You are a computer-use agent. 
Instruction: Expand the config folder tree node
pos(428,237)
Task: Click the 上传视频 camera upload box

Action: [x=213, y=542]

----

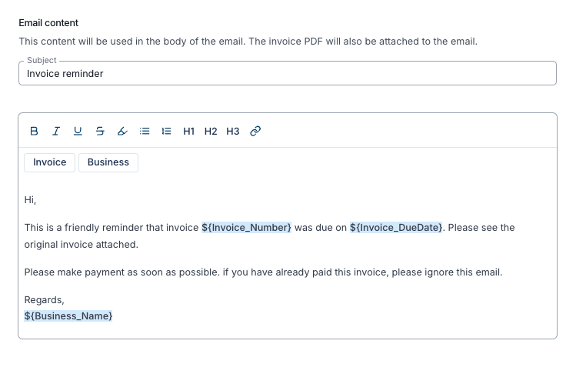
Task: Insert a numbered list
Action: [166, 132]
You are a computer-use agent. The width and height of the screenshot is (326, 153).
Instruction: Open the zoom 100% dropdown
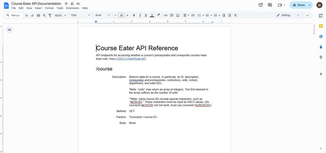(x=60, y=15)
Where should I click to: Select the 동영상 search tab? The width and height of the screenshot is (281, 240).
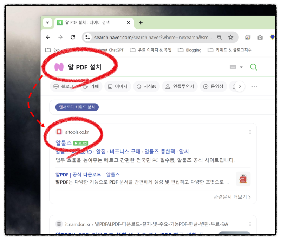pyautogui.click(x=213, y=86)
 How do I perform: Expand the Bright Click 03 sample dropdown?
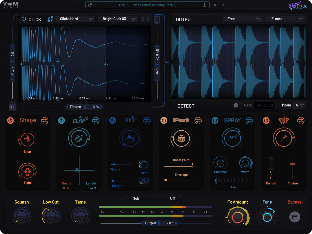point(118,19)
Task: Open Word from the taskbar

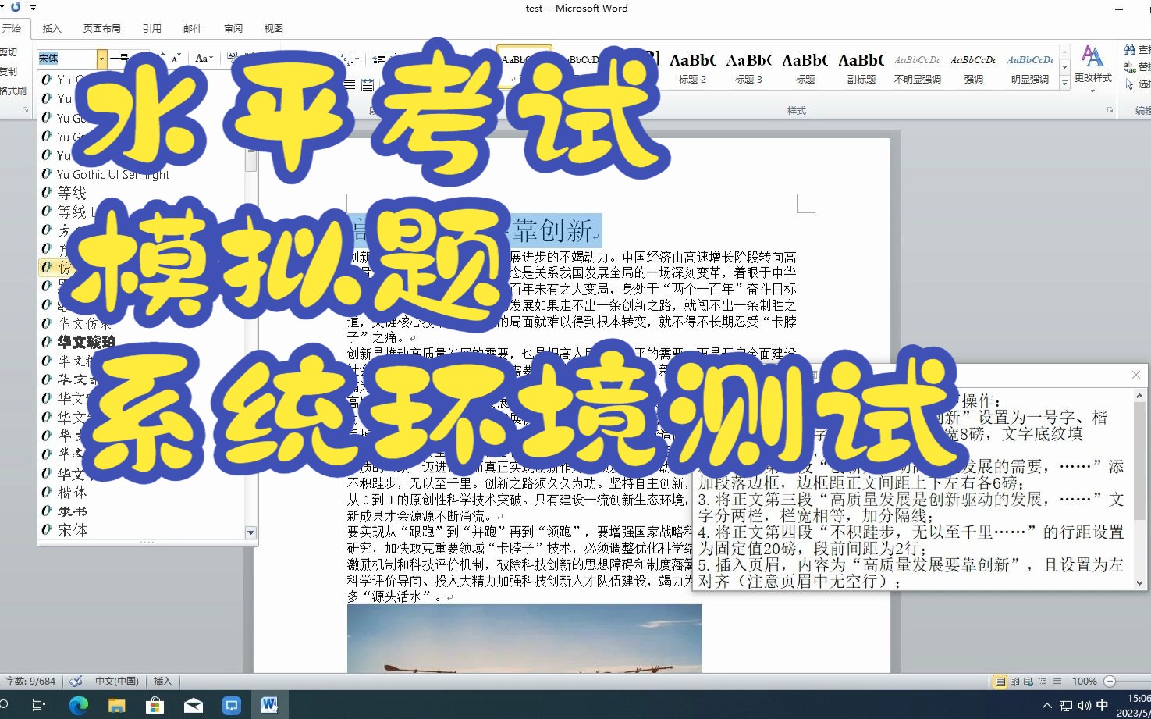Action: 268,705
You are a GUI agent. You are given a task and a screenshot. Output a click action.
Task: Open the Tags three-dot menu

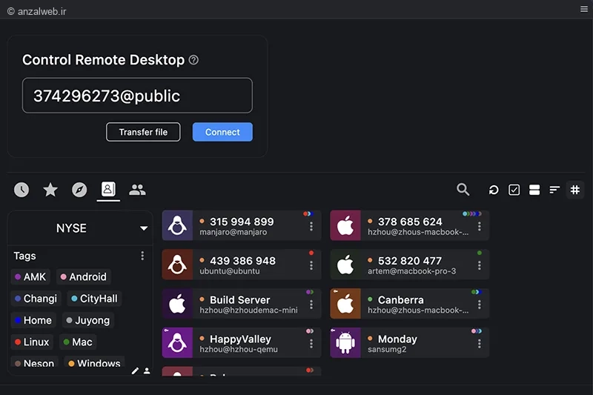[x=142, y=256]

----

Convert the data from the line containing "You are a computer-use agent. The" down to the line containing "point(118,19)", both included, into a numbered list with blank lines dropped. Leave out the pictures.

*Correct response*:
1. You are a computer-use agent. The width and height of the screenshot is (326, 153).
2. Instruction: Open the zoom 100% dropdown
3. (x=60, y=15)
4. Where should I click to: Select the 동영상 search tab? The width and height of the screenshot is (281, 240).
5. pyautogui.click(x=213, y=86)
6.  How do I perform: Expand the Bright Click 03 sample dropdown?
7. point(118,19)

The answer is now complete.